_Task to complete:_ Copy the following data verbatim, every line, without changing anything.

=====

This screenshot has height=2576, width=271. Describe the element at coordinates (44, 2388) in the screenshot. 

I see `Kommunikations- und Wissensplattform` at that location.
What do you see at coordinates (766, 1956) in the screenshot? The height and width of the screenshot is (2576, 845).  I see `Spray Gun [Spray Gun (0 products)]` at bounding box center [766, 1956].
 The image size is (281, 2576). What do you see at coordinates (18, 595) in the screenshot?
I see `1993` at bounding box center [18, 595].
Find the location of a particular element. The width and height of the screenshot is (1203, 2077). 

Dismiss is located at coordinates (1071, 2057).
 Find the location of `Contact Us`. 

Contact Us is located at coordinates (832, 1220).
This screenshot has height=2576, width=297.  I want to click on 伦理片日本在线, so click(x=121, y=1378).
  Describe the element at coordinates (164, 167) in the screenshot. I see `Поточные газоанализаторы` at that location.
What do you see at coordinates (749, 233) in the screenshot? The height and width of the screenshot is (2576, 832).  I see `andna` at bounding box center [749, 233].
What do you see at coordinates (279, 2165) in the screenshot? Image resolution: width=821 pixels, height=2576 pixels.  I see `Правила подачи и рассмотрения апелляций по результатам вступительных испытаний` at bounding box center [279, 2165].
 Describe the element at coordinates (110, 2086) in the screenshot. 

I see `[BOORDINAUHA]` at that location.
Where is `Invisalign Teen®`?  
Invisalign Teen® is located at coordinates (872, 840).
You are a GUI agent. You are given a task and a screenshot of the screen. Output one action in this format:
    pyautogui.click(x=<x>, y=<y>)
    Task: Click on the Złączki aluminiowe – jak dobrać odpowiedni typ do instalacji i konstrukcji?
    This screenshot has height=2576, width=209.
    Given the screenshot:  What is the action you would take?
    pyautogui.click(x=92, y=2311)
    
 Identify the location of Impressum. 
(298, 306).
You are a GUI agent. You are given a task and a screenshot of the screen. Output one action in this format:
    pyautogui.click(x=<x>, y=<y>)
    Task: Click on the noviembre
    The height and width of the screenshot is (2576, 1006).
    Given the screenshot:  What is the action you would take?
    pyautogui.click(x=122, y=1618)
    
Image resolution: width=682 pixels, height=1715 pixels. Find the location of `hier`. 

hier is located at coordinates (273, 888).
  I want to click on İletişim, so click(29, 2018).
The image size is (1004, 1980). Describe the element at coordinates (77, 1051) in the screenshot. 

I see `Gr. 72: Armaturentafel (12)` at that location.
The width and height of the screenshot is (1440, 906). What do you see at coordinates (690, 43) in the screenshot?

=====

_Answer for the task:_
This screenshot has height=2576, width=271. Describe the element at coordinates (44, 2388) in the screenshot. 

I see `Kommunikations- und Wissensplattform` at that location.
What do you see at coordinates (766, 1956) in the screenshot? The height and width of the screenshot is (2576, 845).  I see `Spray Gun [Spray Gun (0 products)]` at bounding box center [766, 1956].
 The image size is (281, 2576). What do you see at coordinates (18, 595) in the screenshot?
I see `1993` at bounding box center [18, 595].
Find the location of a particular element. The width and height of the screenshot is (1203, 2077). 

Dismiss is located at coordinates (1071, 2057).
 Find the location of `Contact Us`. 

Contact Us is located at coordinates (832, 1220).
This screenshot has height=2576, width=297.  I want to click on 伦理片日本在线, so click(x=121, y=1378).
  Describe the element at coordinates (164, 167) in the screenshot. I see `Поточные газоанализаторы` at that location.
What do you see at coordinates (749, 233) in the screenshot? The height and width of the screenshot is (2576, 832).  I see `andna` at bounding box center [749, 233].
What do you see at coordinates (279, 2165) in the screenshot? Image resolution: width=821 pixels, height=2576 pixels.  I see `Правила подачи и рассмотрения апелляций по результатам вступительных испытаний` at bounding box center [279, 2165].
 Describe the element at coordinates (110, 2086) in the screenshot. 

I see `[BOORDINAUHA]` at that location.
Where is `Invisalign Teen®`?  
Invisalign Teen® is located at coordinates (872, 840).
You are a GUI agent. You are given a task and a screenshot of the screen. Output one action in this format:
    pyautogui.click(x=<x>, y=<y>)
    Task: Click on the Złączki aluminiowe – jak dobrać odpowiedni typ do instalacji i konstrukcji?
    This screenshot has height=2576, width=209.
    Given the screenshot:  What is the action you would take?
    pyautogui.click(x=92, y=2311)
    
 Identify the location of Impressum. 
(298, 306).
You are a GUI agent. You are given a task and a screenshot of the screen. Output one action in this format:
    pyautogui.click(x=<x>, y=<y>)
    Task: Click on the noviembre
    The height and width of the screenshot is (2576, 1006).
    Given the screenshot:  What is the action you would take?
    pyautogui.click(x=122, y=1618)
    
Image resolution: width=682 pixels, height=1715 pixels. Find the location of `hier`. 

hier is located at coordinates (273, 888).
  I want to click on İletişim, so click(29, 2018).
The image size is (1004, 1980). Describe the element at coordinates (77, 1051) in the screenshot. 

I see `Gr. 72: Armaturentafel (12)` at that location.
The width and height of the screenshot is (1440, 906). What do you see at coordinates (690, 43) in the screenshot?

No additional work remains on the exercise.